Project 7: Build a Vagrant-Style VM Orchestrator

Build a CLI tool that reads a config file and provisions VMs via libvirt, with snapshots and teardown.

Quick Reference

Attribute	Value
Difficulty	Level 3: Intermediate
Time Estimate	1-2 weeks
Main Programming Language	Python or Go (Alternatives: Rust)
Alternative Programming Languages	Rust
Coolness Level	Level 4: Infra Builder
Business Potential	Level 3: DevOps Utility
Prerequisites	libvirt basics, storage/networking
Key Topics	Control plane, libvirt domain XML

1. Learning Objectives

By completing this project, you will:

Translate a config file into libvirt VM definitions.
Implement idempotent create/start/destroy flows.
Manage storage and network resources for VMs.
Provide a reliable CLI user experience.

2. All Theory Needed (Per-Concept Breakdown)

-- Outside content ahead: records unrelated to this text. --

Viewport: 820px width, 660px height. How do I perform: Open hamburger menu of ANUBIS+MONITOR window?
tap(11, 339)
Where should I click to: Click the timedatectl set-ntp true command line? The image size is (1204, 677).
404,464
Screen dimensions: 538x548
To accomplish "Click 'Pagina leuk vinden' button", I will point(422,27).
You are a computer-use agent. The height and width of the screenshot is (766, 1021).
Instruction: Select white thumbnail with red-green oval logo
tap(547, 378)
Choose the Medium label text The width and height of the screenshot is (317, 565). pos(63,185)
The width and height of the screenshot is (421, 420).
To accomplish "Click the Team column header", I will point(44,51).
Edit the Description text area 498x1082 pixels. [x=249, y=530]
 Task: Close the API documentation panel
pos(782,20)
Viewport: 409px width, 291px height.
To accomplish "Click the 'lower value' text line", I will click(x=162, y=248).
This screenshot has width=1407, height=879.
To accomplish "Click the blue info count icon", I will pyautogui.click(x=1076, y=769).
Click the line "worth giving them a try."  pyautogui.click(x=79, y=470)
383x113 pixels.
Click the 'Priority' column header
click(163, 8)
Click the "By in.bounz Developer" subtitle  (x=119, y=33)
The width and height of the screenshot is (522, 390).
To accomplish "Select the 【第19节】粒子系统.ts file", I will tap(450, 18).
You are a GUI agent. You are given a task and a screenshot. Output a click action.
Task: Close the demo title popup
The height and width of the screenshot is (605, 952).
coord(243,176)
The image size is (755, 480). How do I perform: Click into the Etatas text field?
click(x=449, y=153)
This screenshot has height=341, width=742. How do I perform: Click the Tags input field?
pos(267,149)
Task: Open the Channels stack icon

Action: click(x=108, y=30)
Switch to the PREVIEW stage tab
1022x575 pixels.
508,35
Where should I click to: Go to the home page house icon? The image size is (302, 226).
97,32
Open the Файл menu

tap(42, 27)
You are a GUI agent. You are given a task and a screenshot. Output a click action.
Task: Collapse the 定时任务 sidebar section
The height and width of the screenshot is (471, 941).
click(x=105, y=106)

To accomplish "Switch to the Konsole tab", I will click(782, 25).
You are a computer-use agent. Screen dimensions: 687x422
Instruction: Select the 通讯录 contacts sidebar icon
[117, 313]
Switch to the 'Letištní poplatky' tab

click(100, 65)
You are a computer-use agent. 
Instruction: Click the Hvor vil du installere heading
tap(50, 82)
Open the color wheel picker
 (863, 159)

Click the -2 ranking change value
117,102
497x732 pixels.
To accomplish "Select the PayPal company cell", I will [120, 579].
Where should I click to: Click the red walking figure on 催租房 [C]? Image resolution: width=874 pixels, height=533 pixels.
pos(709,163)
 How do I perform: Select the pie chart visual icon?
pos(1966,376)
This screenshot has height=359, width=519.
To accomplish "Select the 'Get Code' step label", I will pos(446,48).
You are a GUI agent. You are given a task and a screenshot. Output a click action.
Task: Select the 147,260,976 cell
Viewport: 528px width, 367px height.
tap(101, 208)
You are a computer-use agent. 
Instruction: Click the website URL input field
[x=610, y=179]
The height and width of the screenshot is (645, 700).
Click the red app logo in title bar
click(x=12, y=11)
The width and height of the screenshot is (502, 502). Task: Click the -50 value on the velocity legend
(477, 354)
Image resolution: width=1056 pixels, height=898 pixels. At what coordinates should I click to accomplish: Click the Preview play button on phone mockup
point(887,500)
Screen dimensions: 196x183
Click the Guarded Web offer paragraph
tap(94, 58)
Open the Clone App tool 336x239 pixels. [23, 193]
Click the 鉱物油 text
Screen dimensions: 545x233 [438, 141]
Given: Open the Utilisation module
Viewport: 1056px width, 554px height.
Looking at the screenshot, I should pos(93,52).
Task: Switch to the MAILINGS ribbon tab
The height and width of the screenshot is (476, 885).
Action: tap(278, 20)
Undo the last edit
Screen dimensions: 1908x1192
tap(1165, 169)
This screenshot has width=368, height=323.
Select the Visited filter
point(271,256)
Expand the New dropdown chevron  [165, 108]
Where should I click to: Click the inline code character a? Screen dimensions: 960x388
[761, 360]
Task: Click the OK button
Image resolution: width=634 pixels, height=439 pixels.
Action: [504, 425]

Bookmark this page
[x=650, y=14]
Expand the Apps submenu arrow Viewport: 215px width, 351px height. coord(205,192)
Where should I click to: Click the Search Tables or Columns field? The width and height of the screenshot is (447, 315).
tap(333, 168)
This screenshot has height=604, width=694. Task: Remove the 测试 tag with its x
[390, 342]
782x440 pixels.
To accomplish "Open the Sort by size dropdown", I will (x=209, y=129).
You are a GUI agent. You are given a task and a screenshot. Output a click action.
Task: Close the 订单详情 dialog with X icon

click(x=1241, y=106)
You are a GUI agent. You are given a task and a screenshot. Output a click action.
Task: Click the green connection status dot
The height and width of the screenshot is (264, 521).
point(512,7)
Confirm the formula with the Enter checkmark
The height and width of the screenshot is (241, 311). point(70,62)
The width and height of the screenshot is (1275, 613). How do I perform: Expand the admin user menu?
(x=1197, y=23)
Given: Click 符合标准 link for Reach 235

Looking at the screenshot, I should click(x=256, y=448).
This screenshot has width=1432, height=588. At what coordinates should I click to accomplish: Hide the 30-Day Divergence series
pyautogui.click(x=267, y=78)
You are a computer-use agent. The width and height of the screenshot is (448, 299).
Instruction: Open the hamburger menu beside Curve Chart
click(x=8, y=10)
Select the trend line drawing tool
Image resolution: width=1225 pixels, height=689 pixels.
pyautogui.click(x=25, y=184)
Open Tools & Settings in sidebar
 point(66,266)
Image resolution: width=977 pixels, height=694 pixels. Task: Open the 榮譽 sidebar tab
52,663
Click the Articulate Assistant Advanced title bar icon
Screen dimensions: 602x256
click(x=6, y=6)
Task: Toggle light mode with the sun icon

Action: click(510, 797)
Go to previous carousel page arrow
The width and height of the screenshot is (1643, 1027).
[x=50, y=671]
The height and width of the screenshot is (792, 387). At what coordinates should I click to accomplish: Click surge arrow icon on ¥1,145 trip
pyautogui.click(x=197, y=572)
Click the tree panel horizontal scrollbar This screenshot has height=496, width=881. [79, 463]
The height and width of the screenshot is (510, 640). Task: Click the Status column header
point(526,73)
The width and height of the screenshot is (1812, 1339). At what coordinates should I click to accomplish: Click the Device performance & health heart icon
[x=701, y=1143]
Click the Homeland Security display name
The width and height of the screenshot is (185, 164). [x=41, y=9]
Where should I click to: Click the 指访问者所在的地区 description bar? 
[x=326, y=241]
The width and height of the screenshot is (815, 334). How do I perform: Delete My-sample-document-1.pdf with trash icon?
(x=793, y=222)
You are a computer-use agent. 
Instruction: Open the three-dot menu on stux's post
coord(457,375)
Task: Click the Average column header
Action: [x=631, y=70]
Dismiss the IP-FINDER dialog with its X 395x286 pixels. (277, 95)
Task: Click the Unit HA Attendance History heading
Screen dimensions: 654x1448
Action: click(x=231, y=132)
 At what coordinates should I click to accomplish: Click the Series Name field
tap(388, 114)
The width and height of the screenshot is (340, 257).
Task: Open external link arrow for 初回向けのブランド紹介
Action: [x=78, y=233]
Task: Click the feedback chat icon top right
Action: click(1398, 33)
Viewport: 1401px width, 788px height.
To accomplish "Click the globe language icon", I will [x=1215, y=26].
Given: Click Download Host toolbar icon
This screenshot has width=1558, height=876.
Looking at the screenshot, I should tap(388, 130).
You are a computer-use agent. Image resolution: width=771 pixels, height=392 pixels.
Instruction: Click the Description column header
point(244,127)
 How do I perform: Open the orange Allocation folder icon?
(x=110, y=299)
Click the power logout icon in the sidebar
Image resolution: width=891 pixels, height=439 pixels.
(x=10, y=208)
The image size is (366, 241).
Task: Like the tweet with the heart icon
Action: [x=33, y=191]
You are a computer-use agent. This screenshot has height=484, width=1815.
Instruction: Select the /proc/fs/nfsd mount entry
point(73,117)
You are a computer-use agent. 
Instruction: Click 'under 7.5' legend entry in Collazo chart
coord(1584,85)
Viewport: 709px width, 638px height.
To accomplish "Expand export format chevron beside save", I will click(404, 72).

2.1 Control Plane Reconciliation and Scheduling Basics

Fundamentals A control plane manages VM lifecycle, scheduling, policy, and observability. Libvirt provides a consistent API for VM definition and lifecycle across hypervisors. QEMU provides device models and the runtime. A control plane tracks desired state, reconciles actual state, and integrates with metrics and logs. Without observability (metrics, logs, tracing), VM performance problems are guesswork.

Control planes are not optional in production. Even a small cluster needs a single source of truth for VM identity, ownership, and placement. This is why control planes often include authentication, authorization, and audit logging from the start: without these, operational mistakes become outages. They also provide the integration surface for automation, billing, and policy enforcement across many hosts.

Deep Dive into the concept Control planes separate desired state from actual state. Users declare what should exist, and controllers reconcile reality by creating or updating VMs. This is a distributed systems problem: state must be durable, API calls must be idempotent, and failures must not create duplicate VMs. Many control planes store state in a database and use reconciliation loops similar to Kubernetes.

Scheduling is central. A scheduler must account for CPU, memory, storage, and network capacity. It often supports policies such as anti-affinity, NUMA alignment, or power-aware placement. Overcommit is a lever: you can allocate more vCPUs than physical cores, but this increases CPU steal time and latency variance. Good schedulers use real-time metrics to decide placement and avoid stale data.

Observability ties it together. Hypervisors expose metrics like vCPU run time, VM exit counts, dirty page rates, and disk latency. Logs record VM lifecycle events and migration progress. Tracing tools can attribute latency to host or guest. Without these signals, diagnosing performance regressions is nearly impossible.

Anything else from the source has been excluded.